Sahara

Wüstenabenteuer mit dem Fahrrad


Ägypten - die Einstiegstour

Sahara für Anfänger. So kann man Ägypten als Wüstentip für Reiseradler bezeichnen. Nachdem das Niltal von Kairo bis zu den Tempeln von Abu Simbel bereist ist geht es in die Wüste. Auf dem Weg dorthin besuchen wir die koptischen Klöster im Wadi Natrun und erholen uns noch an den Stränden des Mittelmeers.

Siwa

Die entlegendste der Oasen der Libyschen Wüste ist ein Juwel. Etwa 200 Quellen lassen uns vergessen, dass wir uns mitten in der Sahara befinden. Draussen zwischen den Dünen des Grossen Sandmeers führen uns Einheimische zu einem einsamen See. Selten haben wir einen so ausgiebigen Badeurlaub gemacht.

Die Weiterfahrt durch die Libysche Wüste

Auf der weiteren Tour durch die Oasen der Libyschen Wüste sind es die Kalksteinformationen der Weissen Wüste, die uns faszinieren.

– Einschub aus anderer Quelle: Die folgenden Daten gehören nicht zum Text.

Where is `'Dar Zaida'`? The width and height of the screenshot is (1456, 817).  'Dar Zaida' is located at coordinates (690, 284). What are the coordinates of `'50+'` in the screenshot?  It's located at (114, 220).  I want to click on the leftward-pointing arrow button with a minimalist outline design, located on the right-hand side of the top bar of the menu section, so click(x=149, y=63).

Tunesien - das Tor zur Wüste

Auf meiner zweiten Reise habe ich die Ferieninsel Djerba als Startpunkt gewählt. Nach einer Bergetappe geht es hinein in die Wüste auf der neuen Strasse nach Douz. Ich fahre in die Nacht hinein und treffe plötzlich eine Gruppe Studenten, die hier draussen ein Fest feiern. Ich bin eingeladen, mit ihnen und ihren störrischen Eseln eine Nacht unter dem unbeschreiblichen Sternenhimmel der Sahara zu verbringen. Auf einem 50 km langen Damm geht es schliesslich über den grössten Salzsee der Sahara. Genau in der Mitte treffe ich auf ein Radfaher-Pärchen.

die grosse Weite

Die Einreise nach Algerien ist reine Formsache. Nach den Oasen des Souf geht es über hunderte von Kilometern geradeaus, dann ein Schwenk um 90° und wieder geradeaus. Ein dringend nötiges Bad in einer heissen Quelle holt die Lebensgeister zurück. Das Wetter wird immer untypischer für die Sahara. Immer wieder regnet es - und darauf bin ich vor allem Nachts nicht eingestellt.

die Berge der Wüste

Ich erreiche die Oase Illizi. Endlich trete ich nicht mehr gegen den Wind in die unendliche Weite. Hügel aus schwarzem Geröll und Kurven, nichts als Kurven stellen sich mir auf der Strecke über das Plateau Fadnoun in den Weg. Nach den starken Regenfällen der letzten Tage strömen Bäche über die Strasse. Jede Nacht verbringe ich an einem Tümpel und die Strasse ist gesäumt von Blumen. Ganz selbstverständlich bin ich Gast bei einer Gruppe LKW-Fahrer, die an einer Akazie ihr Nachtlager aufgeschlagen haben.

unsichtbare Gefahr

Das Radfahren macht mir Spass. Das Klima ist angenehm und ich werde von vorbeifahrenden Autofahrern gerne mit frischem Obst versorgt. Ich habe mich auf keiner Reise so willkommen und auch so sicher gefühlt. Am Tin-Taradjelli-Pass treffe ich auf eine Gruppe gut gelaunter Motorradfahrer. Erst nach meiner Rückkehr stellt sich heraus, dass ihre Entführung durch islamische

Fundamentalisten der Anfang einer Serie mit insgesamt 32 meist deutschen Touristen ist. Ich beleuchte die Hintergründe der Geschehnisse und stelle auch die Frage nach der Gefährlichkeit und dem Sinn des Abenteuer-tourismus, zu dem ich ja auch meinen Teil beitrage.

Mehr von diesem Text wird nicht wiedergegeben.